There’s nothing ingenuous about the 34-year-old Norwegian actress, however. As the “face” of director Joachim Trier’s The Worst Person in the World, nominated for Academy Awards for Best International Feature and Best Original Screenplay, she says, “it’s a privilege to have a platform to talk to journalists about things you feel are important, but it’s very exposing, and that’s strange and scary. I’m getting used to it, but I still haven’t landed in this new life I’m living.”

The Worst Person in the World director Joachim Trier and Renate Reinsve, with her best-actress award, at the Cannes Film Festival last July.

Reinsve was considering quitting acting for carpentry when Trier sent her the script, which he and Eskil Vogt had written for her. Eleven years ago, the screenwriting partners had given her two lines in Trier’s Oslo, August 31st, so she wasn’t about to say, “No thanks, I’m working on some joists.”

Reinsve turns 30 in a scene from the film.

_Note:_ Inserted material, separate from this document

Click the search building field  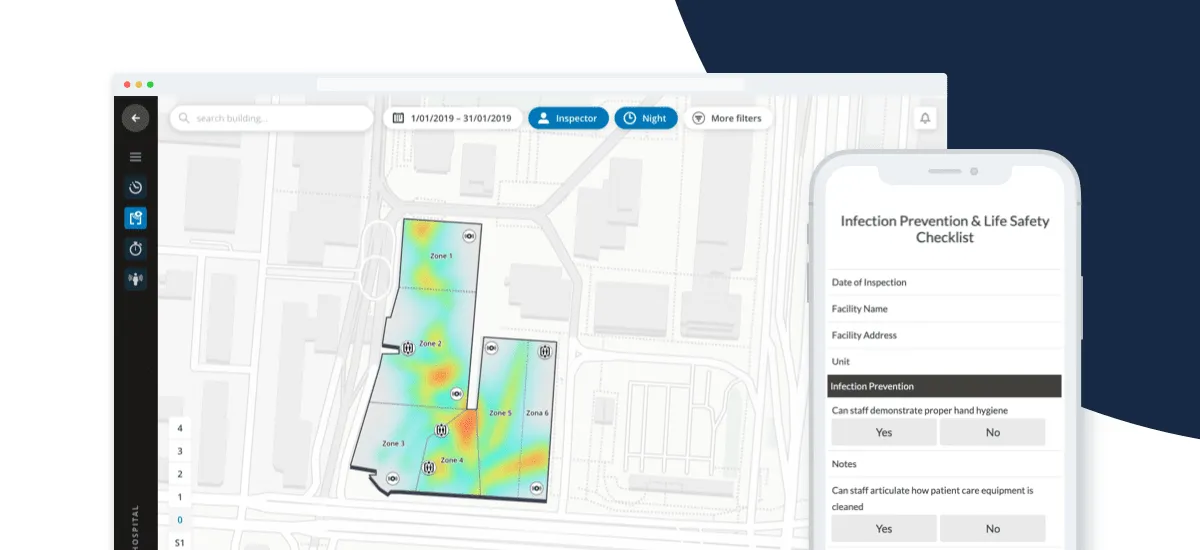(x=272, y=118)
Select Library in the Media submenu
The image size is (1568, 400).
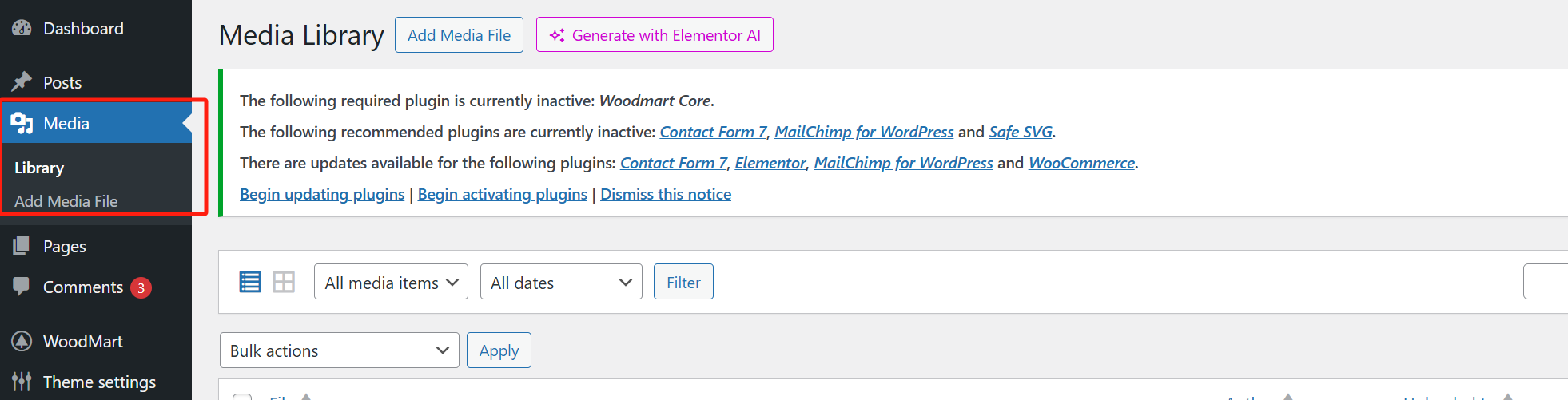pos(39,168)
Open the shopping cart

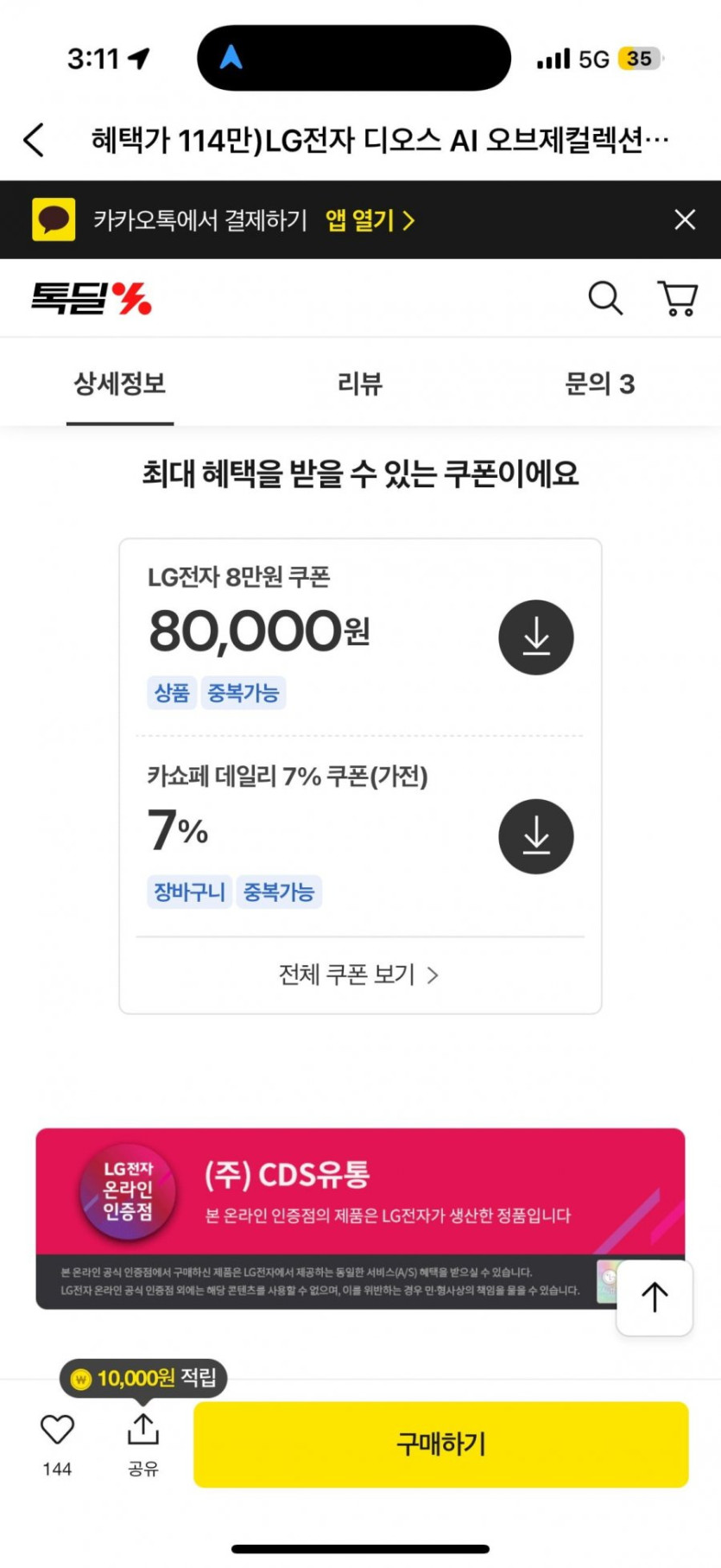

A seasoned theater-and-television performer, Reinsve is revelatory in her first lead film role, as Julie, a middle-class Osloite—smart, passionate, droll, capable of cruelty—who enters her 30s not knowing who she is, what she wants to do, or how to accept love.

Like many a millennial deluged with choices, she decides that being a physician, psychologist, or photographer wouldn’t satisfy her, so she gets a job at a bookstore. She also falls for Aksel (Anders Danielsen Lie), a fortysomething graphic novelist, then for Eivind (Herbert Nordrum), a barista her own age. It takes a tragedy to ground Julie emotionally and professionally—not that the movie moralizes about her.

In the sequence that sums up Julie best, she ducks out of Aksel’s book-signing party and finds herself weeping, struck by the sense she’s a stranger to herself. At the wedding reception that she gate-crashes minutes later, she orchestrates a chaste, night-long flirtation with Eivind, at one point sniffing his armpit and at another peeing in front of him. Reinsve makes Julie’s transition from melancholy to mischief-making so natural that her embrace of contradictions is unremarkable.

Reinsve is still getting used to her newfound fame.

“She stands on top of the hill and looks on her life down there in the city, and I don’t think she realizes she’s sad before tears suddenly pop out of her eyes,” Reinsve says. “But she doesn’t want to go into what that means for her, so I think on a deeper level it’s more existential. She’s in a really good relationship, and she knows that, so she sneaks into a wedding to destroy her life a little bit by flirting with another guy.” Reinsve laughs. “I don’t think she knows what she’s doing.”

Later on, Julie bites Eivind’s behind. “That was in the script,” Reinsve says demurely.

“The same time Julie was sad, she was happy,” Reinsve continues. “And she felt ugly, beautiful, and charming at the same time. I felt very at home being inside all of that together—not being able to accept herself, feeling she’s the worst person in the world.”